THE PROBLEM: Take the records below from their first line through the line holding "300x283 pixels.", and set each of those lines down exactly, without pictures.

DATA UNDER STUDY:

━━━━━━

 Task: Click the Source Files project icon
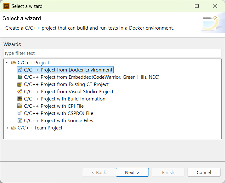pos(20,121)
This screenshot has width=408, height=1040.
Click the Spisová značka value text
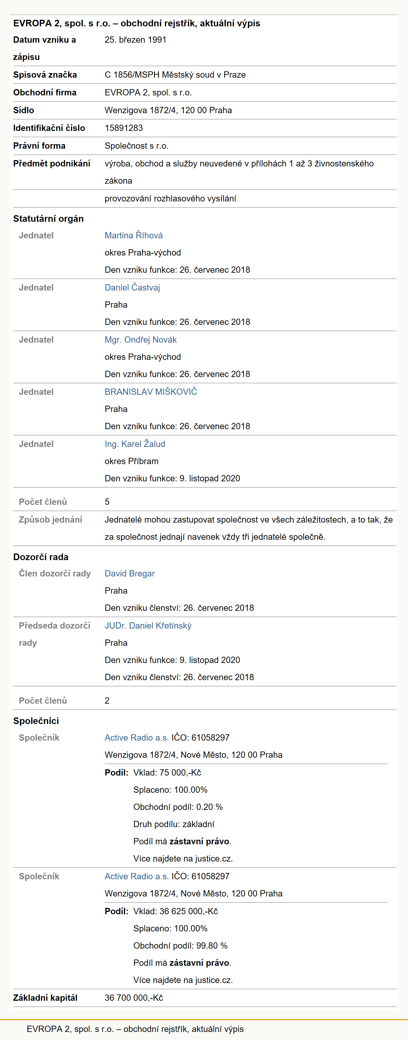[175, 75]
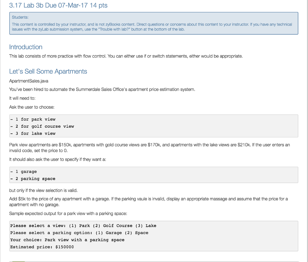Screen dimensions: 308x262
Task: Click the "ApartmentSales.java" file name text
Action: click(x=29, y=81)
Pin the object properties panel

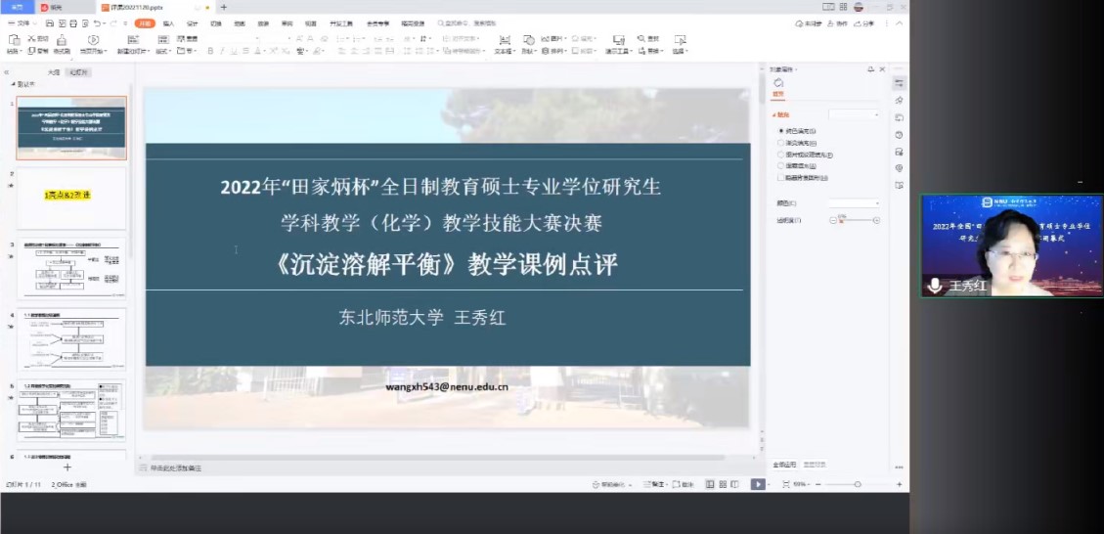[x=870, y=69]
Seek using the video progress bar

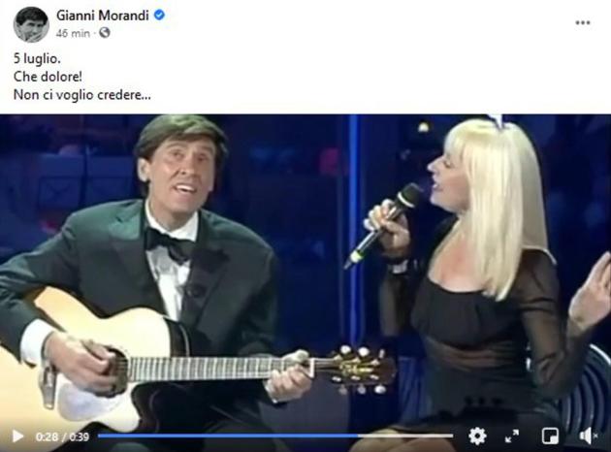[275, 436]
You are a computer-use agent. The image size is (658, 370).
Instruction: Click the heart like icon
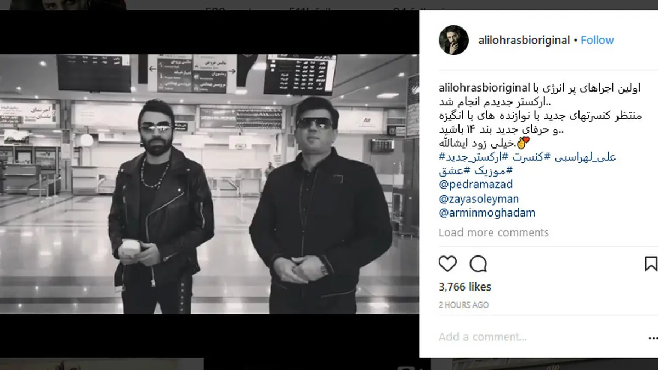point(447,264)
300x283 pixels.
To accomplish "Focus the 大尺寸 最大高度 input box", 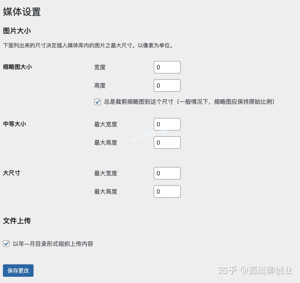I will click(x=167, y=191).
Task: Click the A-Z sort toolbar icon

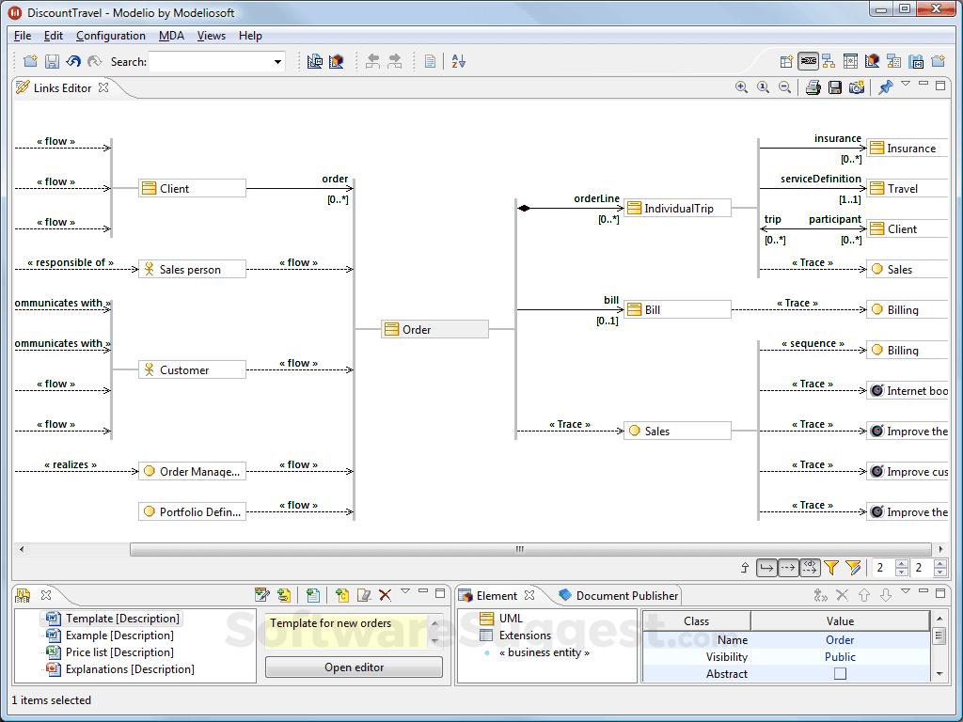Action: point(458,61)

━━━━━━

RESPONSE TO THE TASK:
 Task: Click the Source Files project icon
pos(20,121)
This screenshot has width=408, height=1040.
Click the Spisová značka value text
[175, 75]
Screen dimensions: 308x262
Task: Click the "ApartmentSales.java" file name text
Action: click(x=29, y=81)
Pin the object properties panel

[x=870, y=69]
Seek using the video progress bar

[275, 436]
You are a computer-use agent. The image size is (658, 370).
Instruction: Click the heart like icon
point(447,264)
300x283 pixels.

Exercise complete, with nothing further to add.